Understanding the Cellular Response to Cytosolic Cytochrome c
Cytosolic cytochrome c promotes apoptosis by triggering caspase activation. In healthy cells cytochrome c localizes to mitochondria, where it participates in the electron transport chain. Apoptotic stimuli induce permeabilization of the outer mitochondrial membrane and release of cytochrome c. Once cytosolic, cytochrome c binds Apaf-1, inducing the formation of a protein complex that recruits and activates caspases, which serve to dismantle the dying cell. Although the steps of this signaling pathway have been described, many of the regulatory mechanisms influencing the cellular response to cytosolic cytochrome c remain unclear. Using apoptosis assays and microinjection techniques, we investigated the response of several cell-types to cytosolic cytochrome c.
First, we demonstrate that cytosolic cytochrome c kills brain tumor cells but not normal brain tissue. This differential sensitivity to cytochrome c is attributed to high Apaf-1 levels in brain tumors compared with negligible Apaf-1 in brain tissue. These differences in Apaf-1 abundance correlate with differences in E2F1, a previously identified activator of Apaf-1 transcription. Chromatin immunoprecipitation assays reveal that E2F1 binds the Apaf-1 promoter specifically in tumor tissue, suggesting that E2F1 contributes to Apaf-1 expression in brain tumors. These results demonstrate an unexpected sensitivity of brain tumors to cytochrome c and raise the possibility that this phenomenon could be exploited therapeutically to selectively kill brain cancers.

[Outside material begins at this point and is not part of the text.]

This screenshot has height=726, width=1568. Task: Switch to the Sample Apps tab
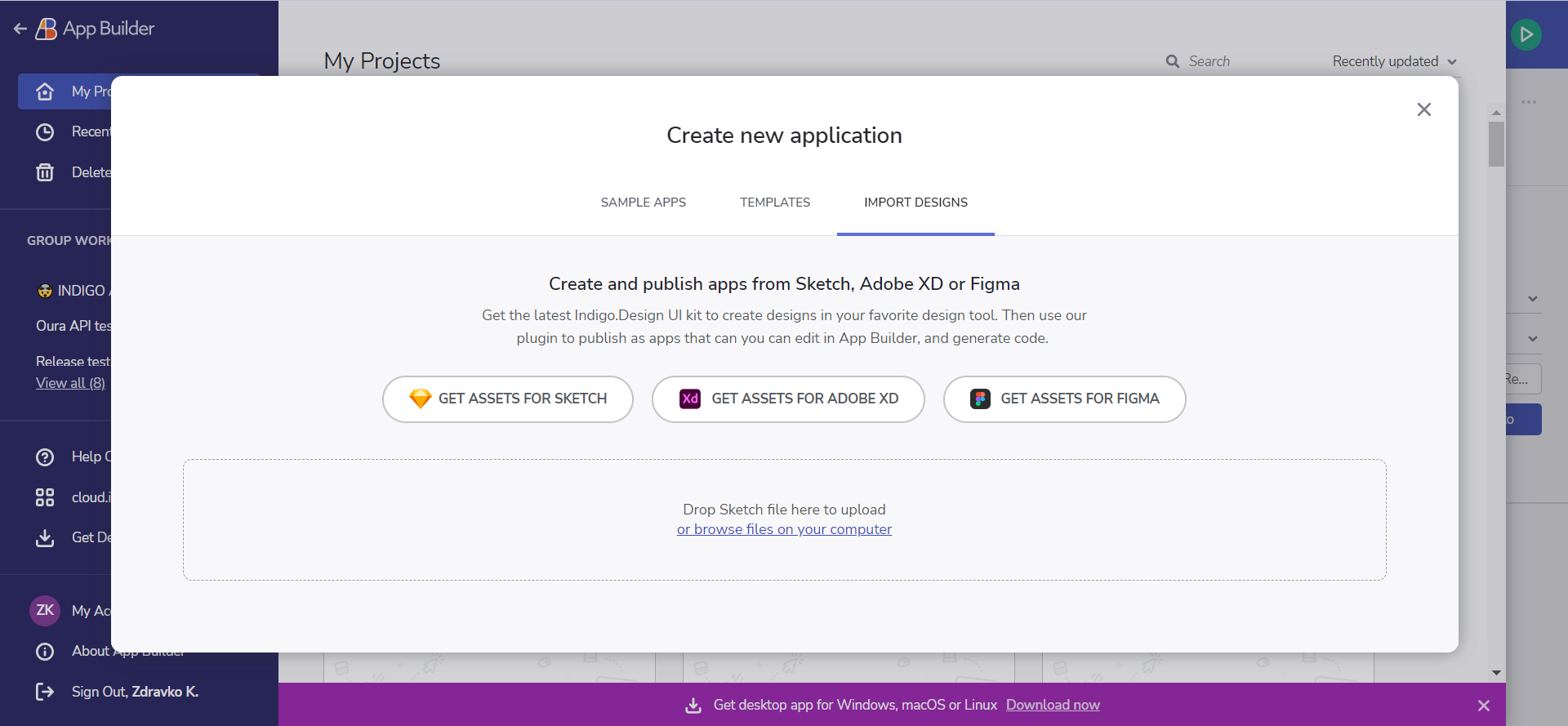coord(643,203)
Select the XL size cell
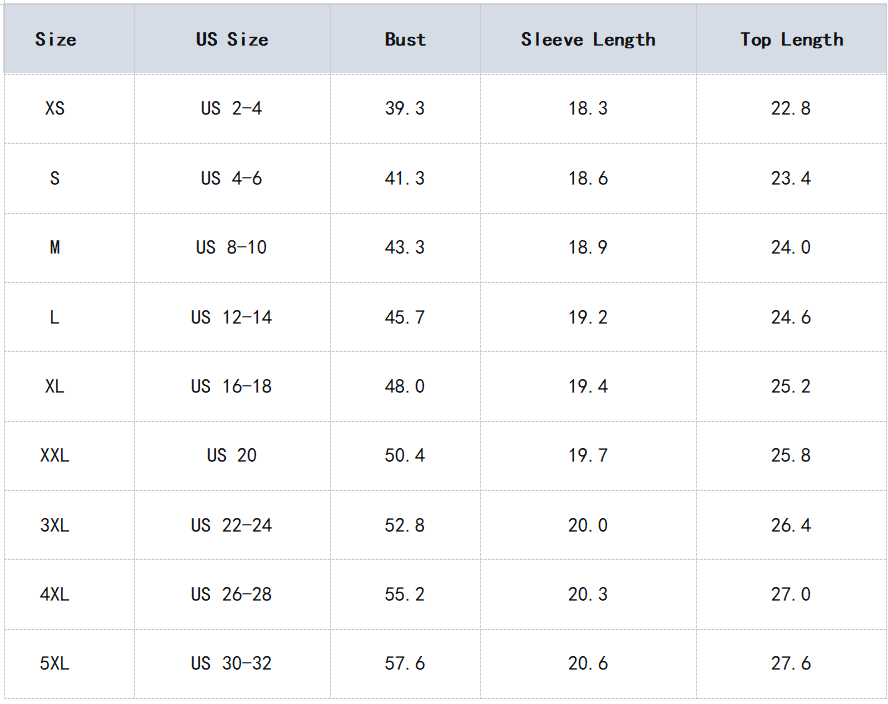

Secondly, we develop a method for monitoring caspase activity in Xenopus laevis oocytes and early embryos. The approach, utilizing microinjection of a near-infrared dye that emits fluorescence only after its cleavage by active caspases, has enabled the elucidation of subtleties in the apoptotic program. We demonstrate that brief caspase activation is sufficient to cause death. We illustrate the presence of a cytochrome c dose threshold, which is lowered by neutralization of inhibitor of apoptosis proteins. We show that meiotic oocytes develop resistance to cytochrome c, and that eventual death of these oocytes is caspase-independent. Imaging caspase activity in the embryo suggests that apoptosis in early development is not cell-autonomous. Finally, we believe this method presents a useful screening modality for identifying novel apoptotic regulators as well as pro-apoptotic small-molecules that could be useful in treating brain tumors.